### [Selected text]
- - - - - - -

Spot Instance Savings: Lessons from 5 Companies | Hokstad Consulting

Spot Instance Savings: Lessons from 5 Companies

Spot Instance Savings: Lessons from 5 Companies

Want to cut cloud costs by up to 90%? Spot Instances could be the answer. These discounted cloud resources help businesses save big by using spare capacity from providers like AWS, Google Cloud, and Azure. But they come with a catch: interruptions. Here's how five companies - Chegg, Samsung SDS, CAST AI, Salesforce, and Lyft - leveraged Spot Instances to reduce expenses without compromising performance.

Key Takeaways:

  • Savings Potential: Spot Instances can slash costs by 50–90%.
  • Best for Flexible Workloads: Ideal for batch processing, CI/CD pipelines, and machine learning tasks that tolerate interruptions.
  • Automation is Key: Tools like Elastigroup and CAST AI automate instance management, ensuring smooth operations even with interruptions.
  • Real Results:
    • Chegg: Saved 70% on EC2 costs (£84,000 annually).
    • Samsung SDS: Enabled clients to save up to 90% on AWS EC2.
    • CAST AI: Reduced monthly AWS costs by 90%.
    • Salesforce: Balanced cost savings with uninterrupted service for global clients.
    • Lyft: Cut compute costs by 75% with minimal code changes.

Spot Instances are a powerful way to cut cloud expenses, but managing them requires careful planning and automation. Whether you're a small business or a global enterprise, these examples prove the savings are worth the effort.

An Intro to AWS Spot Instances Learn How to Maximize Your Cost Savings

AWS

How Spot Instances Work for Cost Savings

Spot Instances offer a smart way for UK businesses to cut cloud computing costs.

Dynamic Pricing Based on Supply and Demand

Amazon EC2 adjusts Spot Instance pricing based on supply and demand trends, providing discounts of up to 90% compared to on-demand rates [3]. The system operates like an auction: as long as your bid remains higher than the current spot price, your instance runs. However, if demand spikes and the spot price exceeds your maximum bid, the instance may be interrupted [4].

Bidding Strategy

UK businesses can set a maximum hourly bid in pounds (£), but they only pay the current lower market price. For instance, if you’re willing to bid £0.10 per hour but the spot price is just £0.03, you’ll pay the lower rate. This approach works best for workloads that can handle occasional interruptions.

Workload Suitability and Flexibility

Spot Instances are ideal for tasks that don’t require continuous operation. These include data analysis, batch processing, and background jobs that can tolerate brief pauses [4]. Their flexibility makes them a great fit for non-time-sensitive applications.

Managing Interruptions for Critical Tasks

To handle potential interruptions, it’s crucial to design systems that are fault-tolerant. Techniques like checkpointing, saving states, and distributing workloads across multiple availability zones can help minimise disruptions. For mission-critical applications, advanced orchestration tools can even migrate workloads automatically to maintain uninterrupted service [4].

- - - - - - -

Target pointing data
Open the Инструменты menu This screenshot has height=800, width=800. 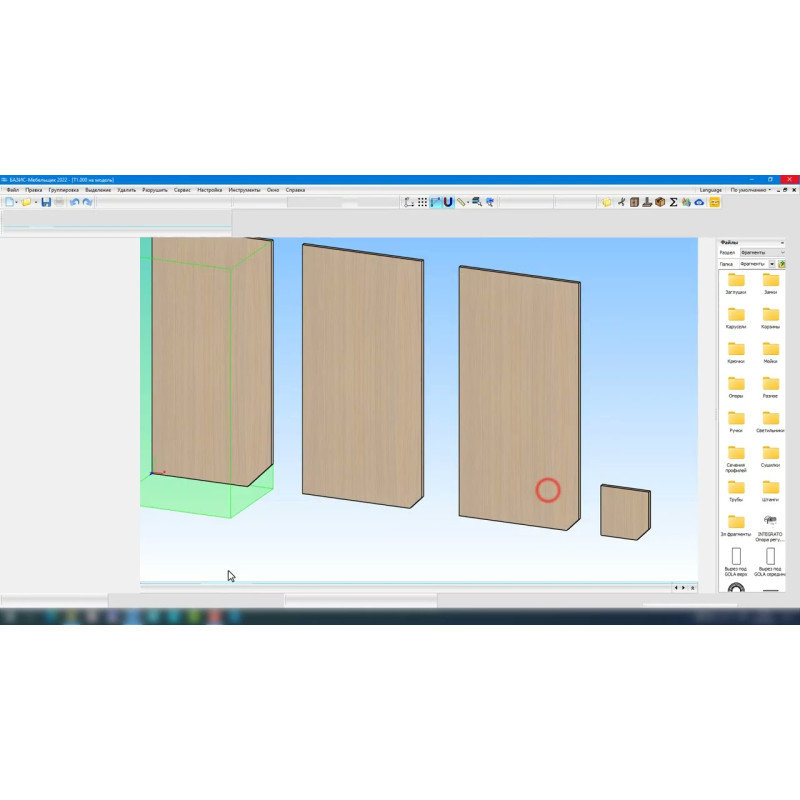[x=244, y=189]
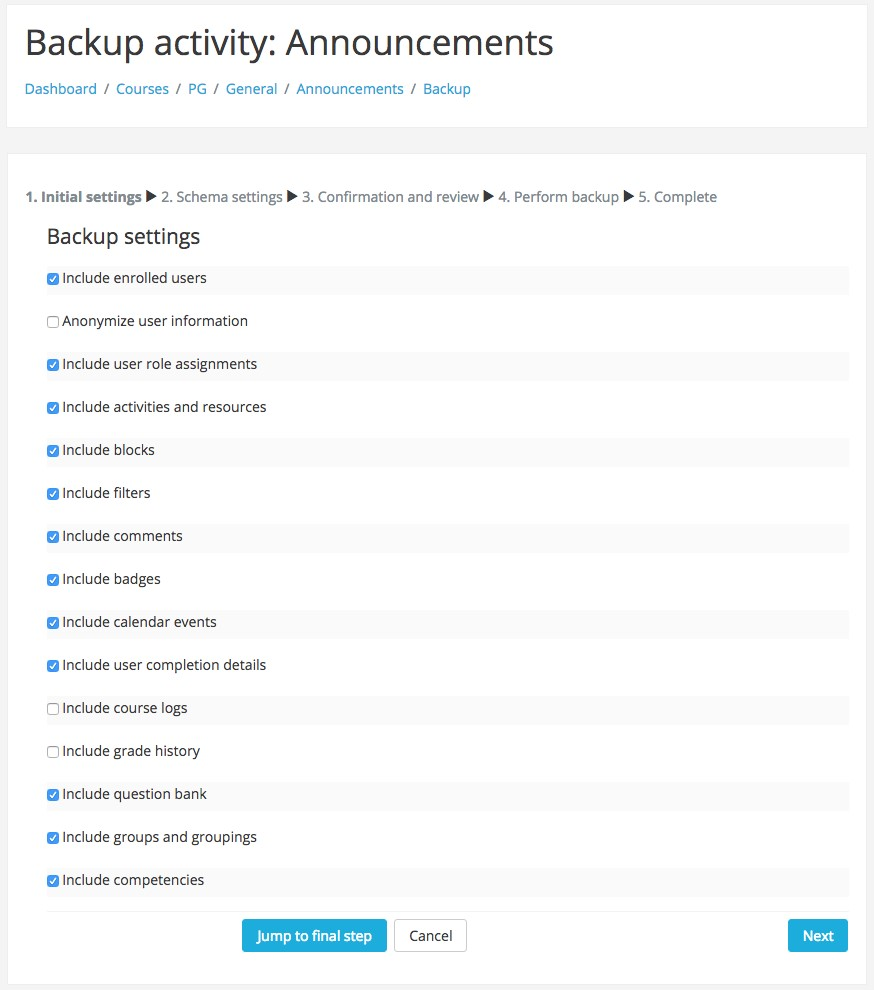This screenshot has width=874, height=990.
Task: Toggle the Include filters checkbox
Action: pyautogui.click(x=53, y=494)
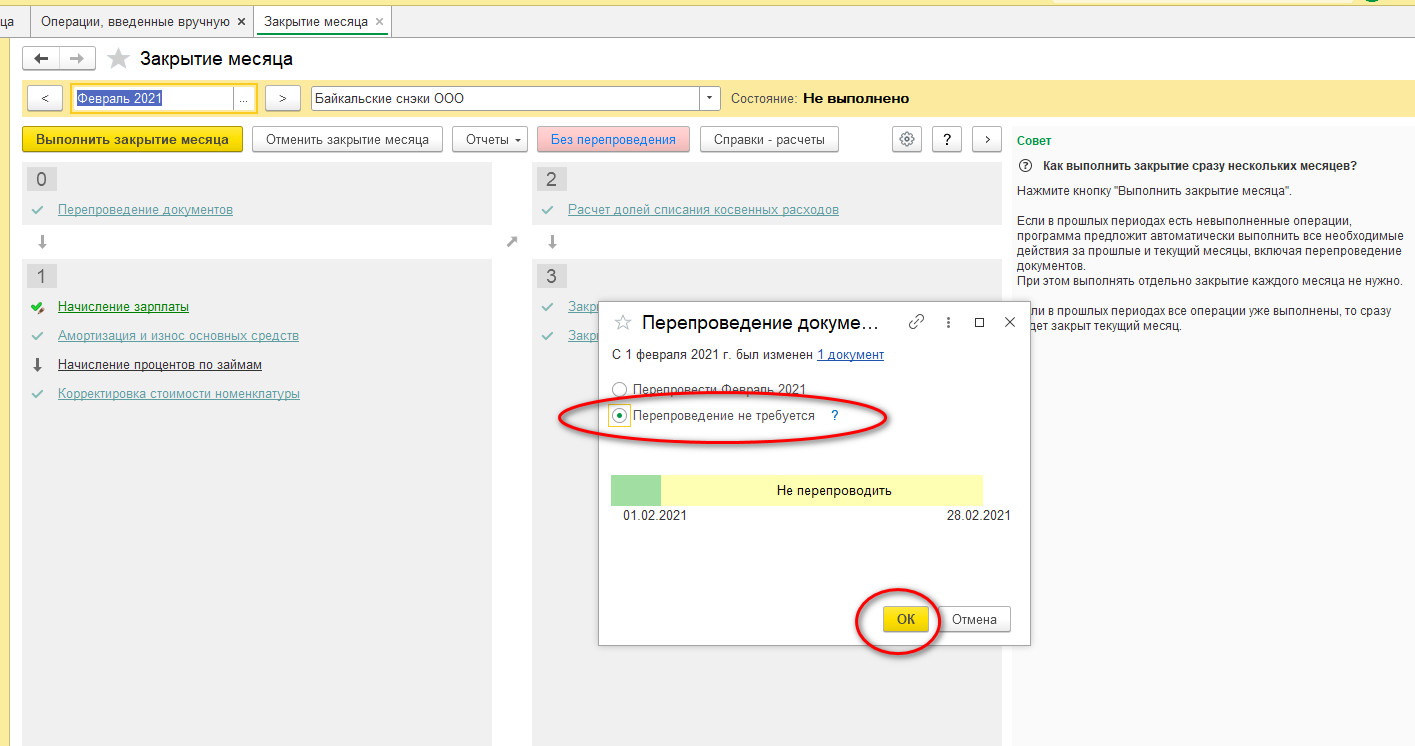This screenshot has height=746, width=1415.
Task: Switch to Операции, введенные вручную tab
Action: [135, 21]
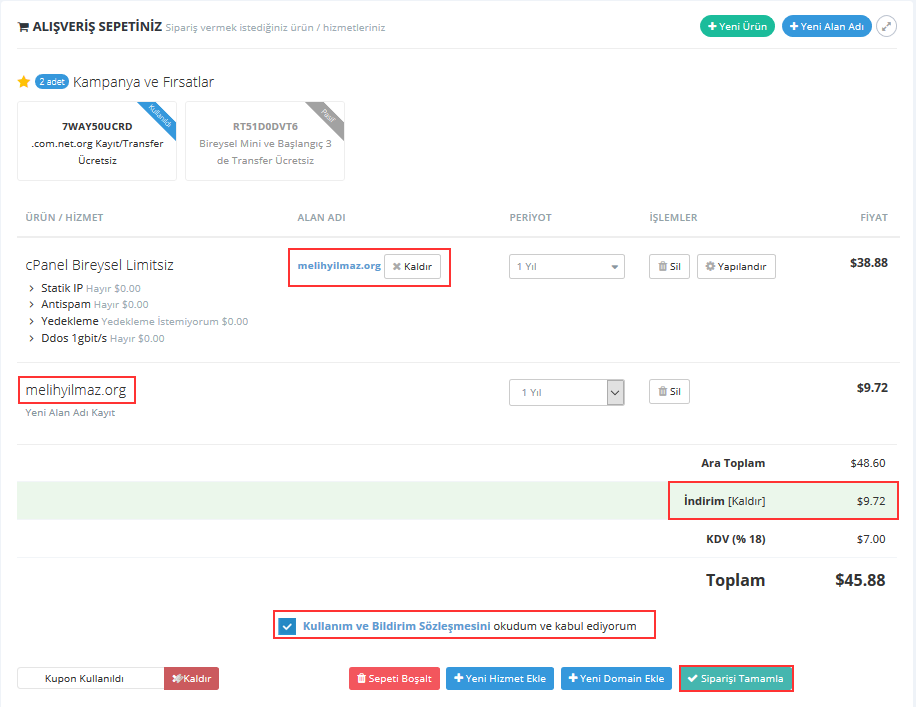The width and height of the screenshot is (916, 707).
Task: Complete order with Siparişi Tamamla
Action: pyautogui.click(x=735, y=679)
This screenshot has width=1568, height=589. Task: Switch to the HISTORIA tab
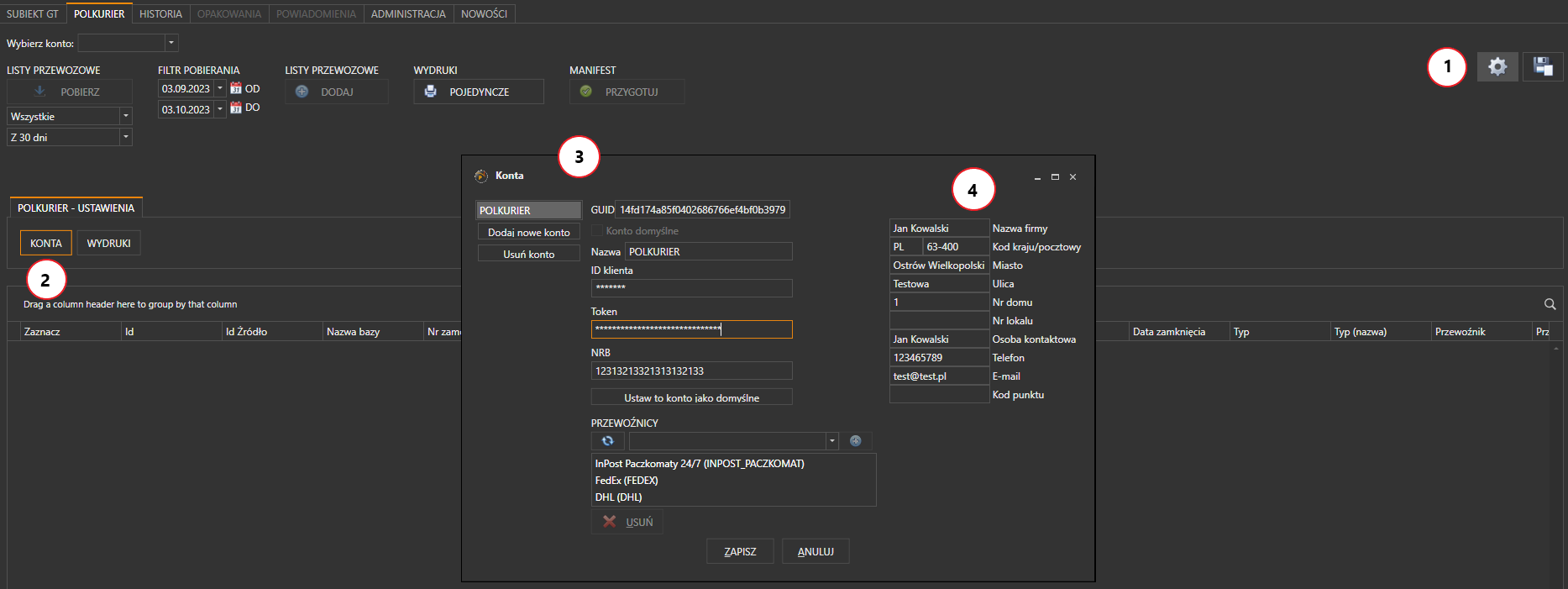click(160, 14)
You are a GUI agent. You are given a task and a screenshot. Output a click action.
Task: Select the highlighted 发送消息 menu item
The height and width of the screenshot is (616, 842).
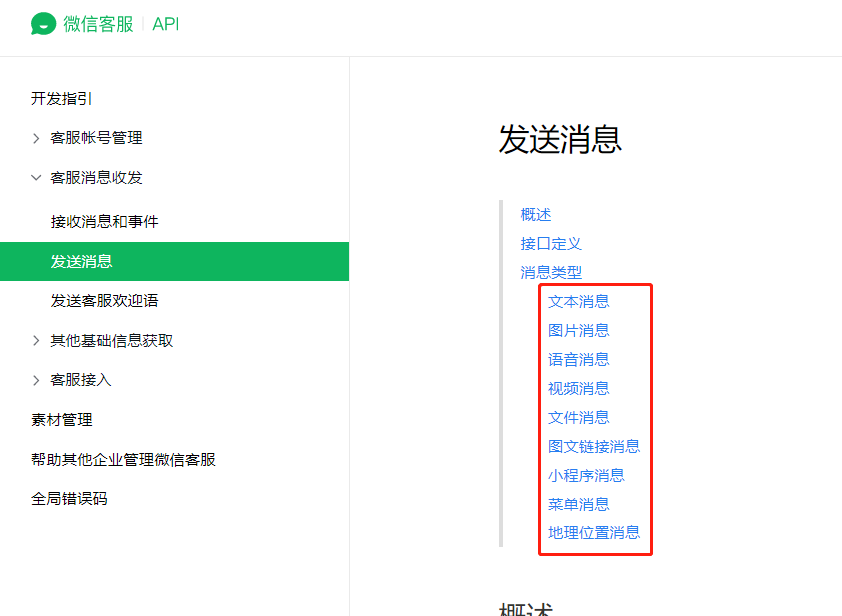click(x=175, y=262)
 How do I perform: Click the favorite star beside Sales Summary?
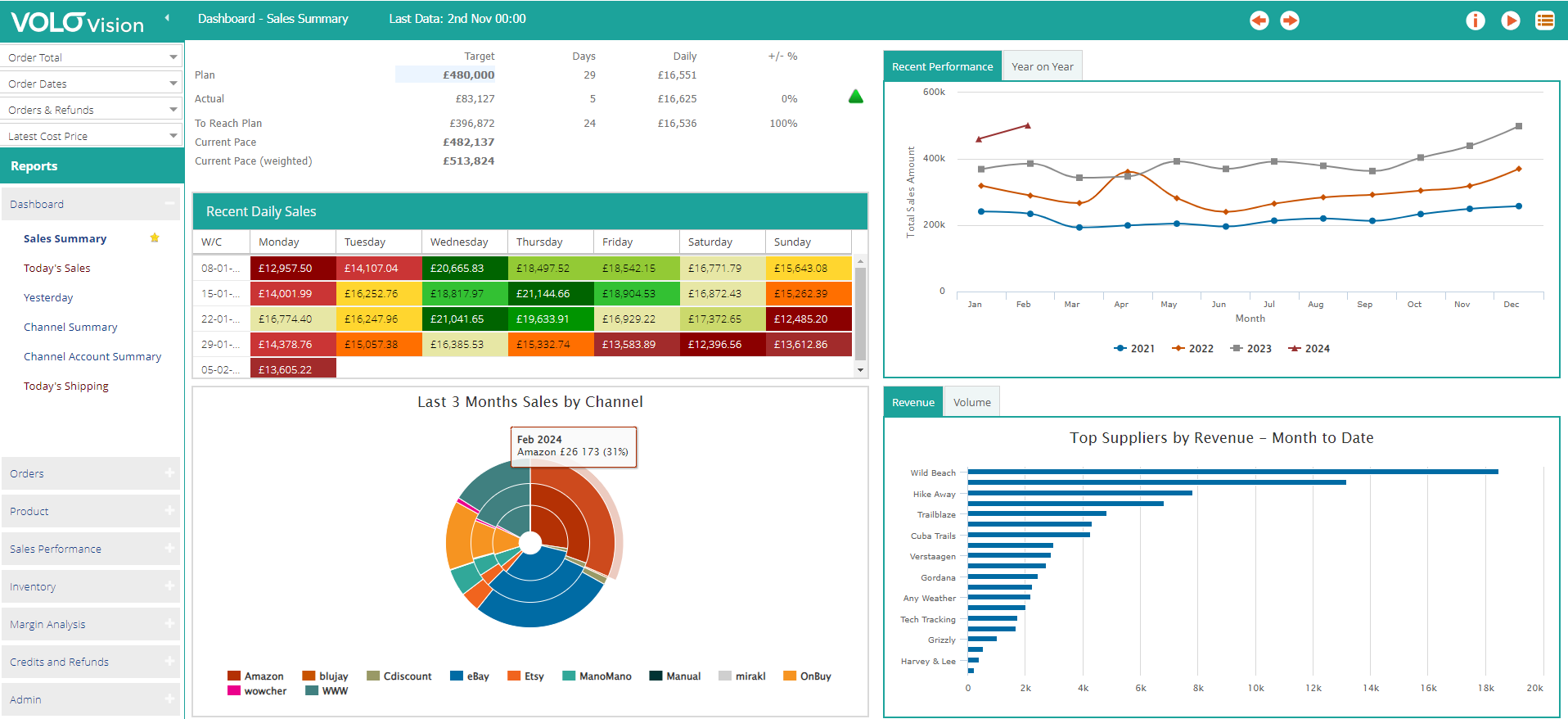pos(155,238)
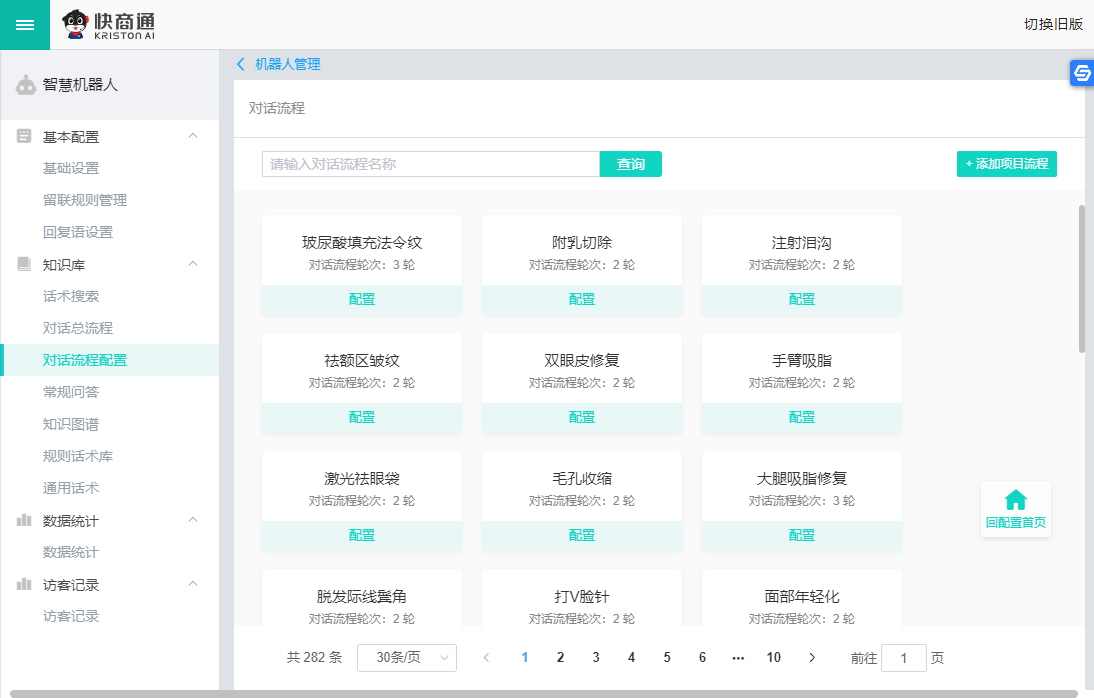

- - - - - - -

### [Complete the following]
a – Write out the Spot Instance article starting at "Dynamic Pricing Based" and ending at "handle occasional interruptions.", swapping "hourly" for "daily".
b – Put the rows starting at the line that contains "This screenshot has width=1568, height=589." and ending at the end of the rows into a numbered list. Leave out blank lines and the pictures.
These rows are unrelated to the Spot Instance article.

### [Solutions to the exercise]
a –
Dynamic Pricing Based on Supply and Demand

Amazon EC2 adjusts Spot Instance pricing based on supply and demand trends, providing discounts of up to 90% compared to on-demand rates [3]. The system operates like an auction: as long as your bid remains higher than the current spot price, your instance runs. However, if demand spikes and the spot price exceeds your maximum bid, the instance may be interrupted [4].

Bidding Strategy

UK businesses can set a maximum daily bid in pounds (£), but they only pay the current lower market price. For instance, if you’re willing to bid £0.10 per hour but the spot price is just £0.03, you’ll pay the lower rate. This approach works best for workloads that can handle occasional interruptions.

b –
1. This screenshot has width=1568, height=589. Task: Switch to the HISTORIA tab
2. click(160, 14)
3. You are a GUI agent. You are given a task and a screenshot. Output a click action.
4. Task: Select the highlighted 发送消息 menu item
5. The height and width of the screenshot is (616, 842).
6. click(x=175, y=262)
7.  How do I perform: Click the favorite star beside Sales Summary?
8. pos(155,238)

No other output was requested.